Wireless Lights
smart light bulbs for remote-controllable lighting

Wireless lights are an exciting option for lighting your home. Standard-fitting ‘Smart light bulbs’,  the product of LED (Light Emitting Diode) lighting and wireless technology, are setting a new standard in lighting control and power saving.

Wireless LED lights can bring you three main benefits

  • You can control them easily with a remote control, or sometimes with a Smartphone with a suitable app
  • They last much longer than a conventional bulb, typically 50 times longer than incandescent bulbs
  • Wireless LED lights are much less expensive to run as they don't generate much heat - wasting power that you have to pay for

You can turn an individual wireless light bulb on or off or dim it... you choose.

Remote control

You can control wireless lights... 

  • Inside your home - with a short-range remote controller, or with your Smartphone loaded with suitable application software (app)
  • Outside your home - via the Internet, with a computer, tablet or Smartphone with app

 ...each has an address

Longer lasting wireless lights

LED lights live much longer than incandescent or compact fluorescent bulbs

  • One manufacturer specifies the life of its LED light as 52,000 hours
  • Conventional incandescent bulbs typically live about 1000 hours
  • Compact fluorescent bulbs may live about 10,000 hours.

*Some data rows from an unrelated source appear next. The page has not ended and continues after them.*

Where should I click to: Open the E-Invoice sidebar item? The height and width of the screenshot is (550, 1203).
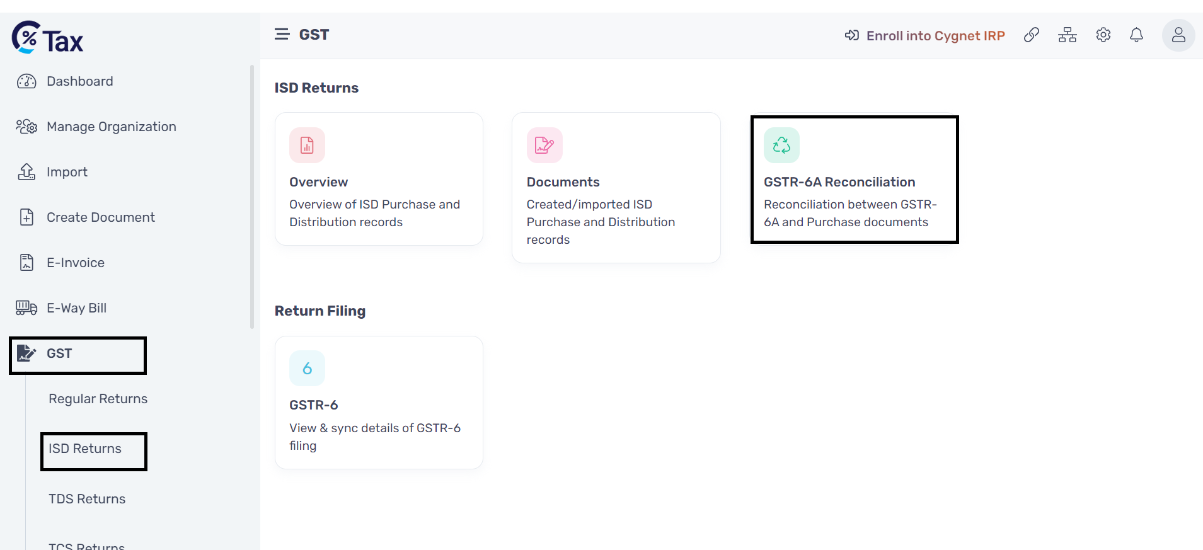(x=60, y=263)
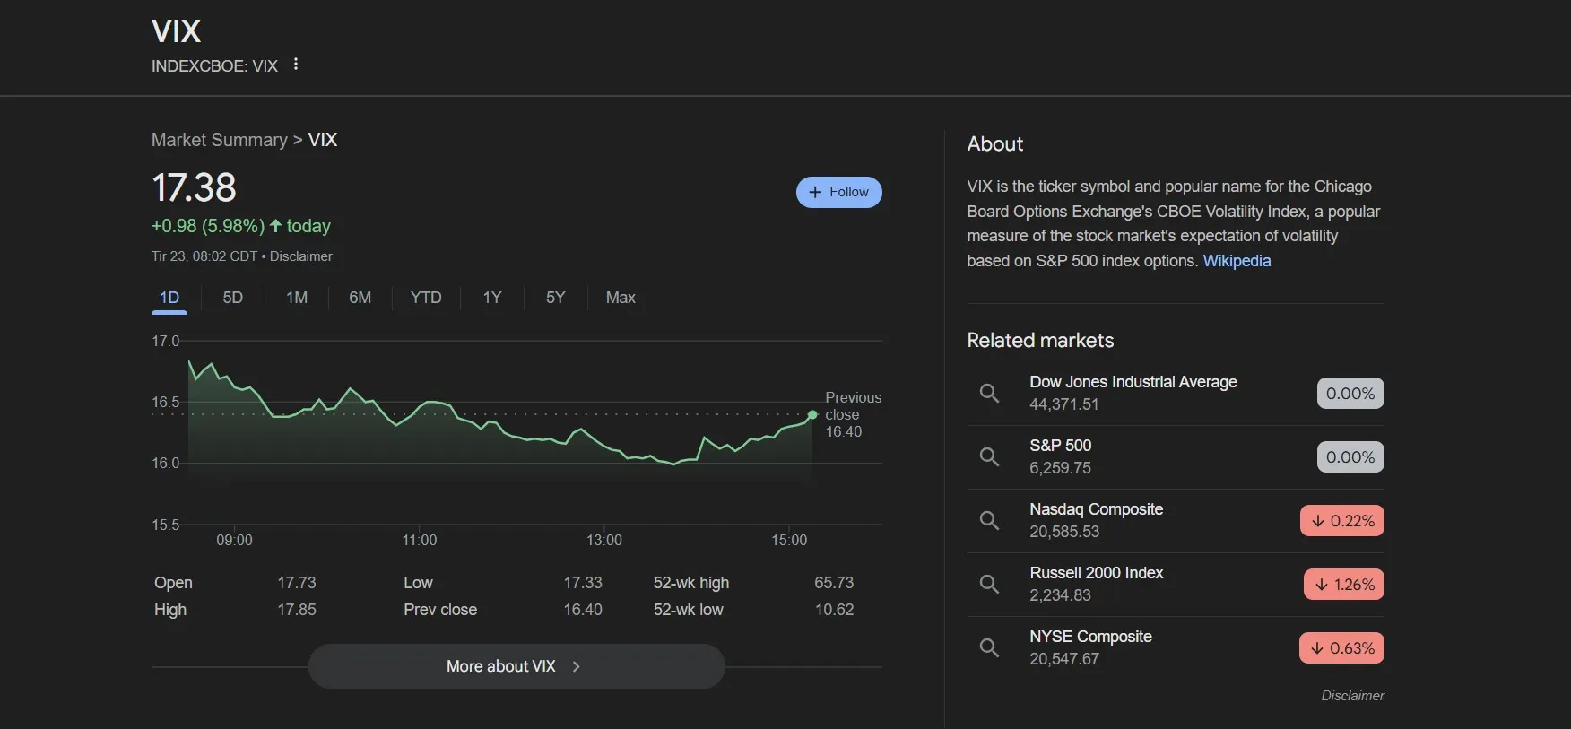Select the Max chart range
The width and height of the screenshot is (1571, 729).
pyautogui.click(x=620, y=298)
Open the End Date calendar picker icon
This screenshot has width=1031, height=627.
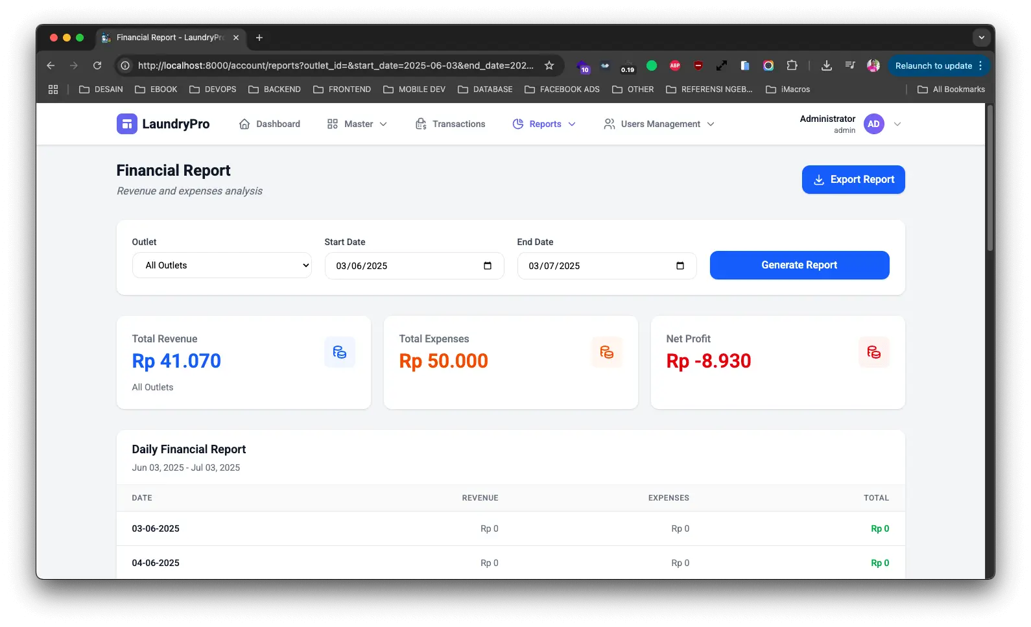click(680, 266)
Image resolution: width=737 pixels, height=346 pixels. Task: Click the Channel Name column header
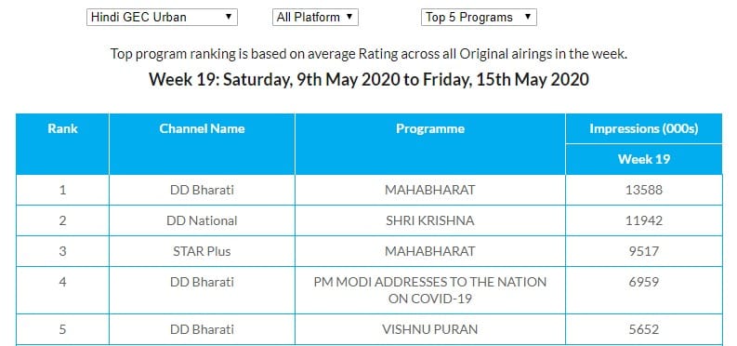(x=202, y=144)
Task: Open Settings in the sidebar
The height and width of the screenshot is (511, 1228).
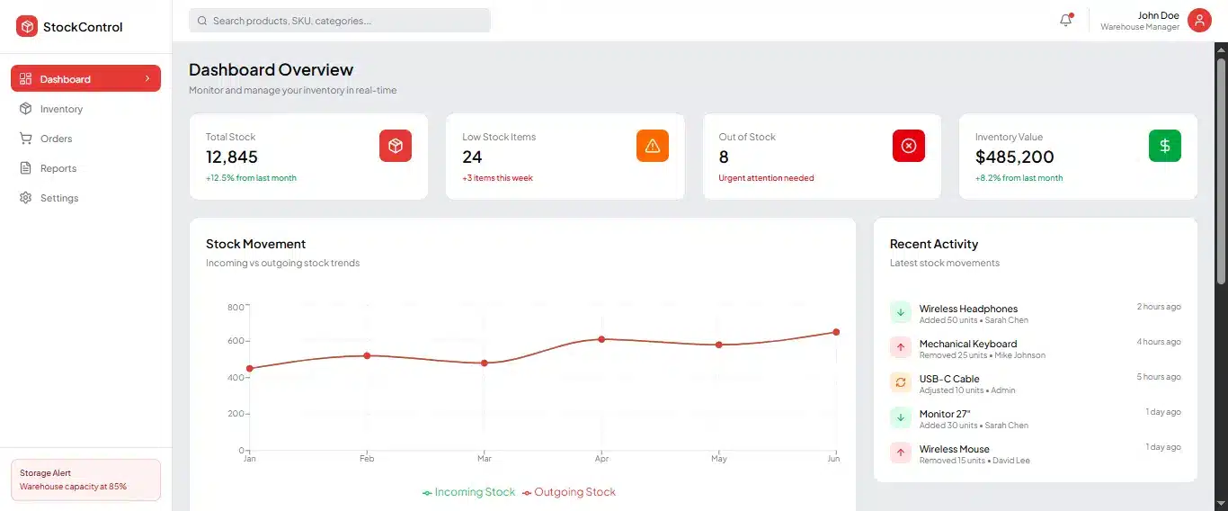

So these lights live about 50 times as long as an incandescent bulb.


LED lights use totally different technology to that used in incandescent or compact fluorescent lights

  • A LED is an electronic component – a semiconductor diode
  • Predictable – the manufacturing process is tightly controlled
  • Efficient – doesn’t waste as much electricity (by producing heat)
  • A LED is more robust than the filament in an incandescent bulb


Less expensive to run

The cost of running a wireless light bulb, or any electric light, depends on how much electric power it uses

  • Power is the ‘amount of energy’ that the light uses every second
  • A 60 Watt bulb uses 60 Joules of electrical energy every second
  • An 8 Watt bulb uses only 8 Joules of electrical energy every second
  • When you dim them they use even less power

 

If there were such a thing as a perfect light, it would convert all of the electrical energy it used into light energy. But there’s no such thing as the perfect light. Unfortunately, lights also convert some of the electrical energy they use into heat, and while the heat isn’t wasted if the room is cold, we really want the light, not the heat.

  • an incandescent bulb converts most of the energy it uses into heat
  • only a small amount is converted into light (that’s very inefficient)
  • on the other hand, LED lights are relatively efficient.

 

Look at the print on the packaging of a compact fluorescent or LED light bulb.

You may see something like ‘8W… equivalent to 60W’.

This means that for the same amount of light, while the standard incandescent bulb uses 60 Watts of electric power, the LED light only uses 8 Watts…

  • seven and a half times less power for the same amount of light, so…
  • seven and a half times cheaper to run.


Easy to install and set up

The first of the wireless lights available is the award-winning Insteon. This has a standard medium Edison screw-in base and fits just like an ordinary bulb. So far only a 120VAC 60Hz version is available, though they should quickly become available in other voltages and with other fittings.

A wireless light bulb is slightly bigger than a conventional bulb, so take this into account if you want to use one where space is limited.

Setup appears to be straightforward.

When you add a new wireless light bulb, it ‘tells’ the controller ‘I’m a new bulb, number xxx, please include me in your network’. The controller then links to it and adds it to the network along with any other wireless bulbs.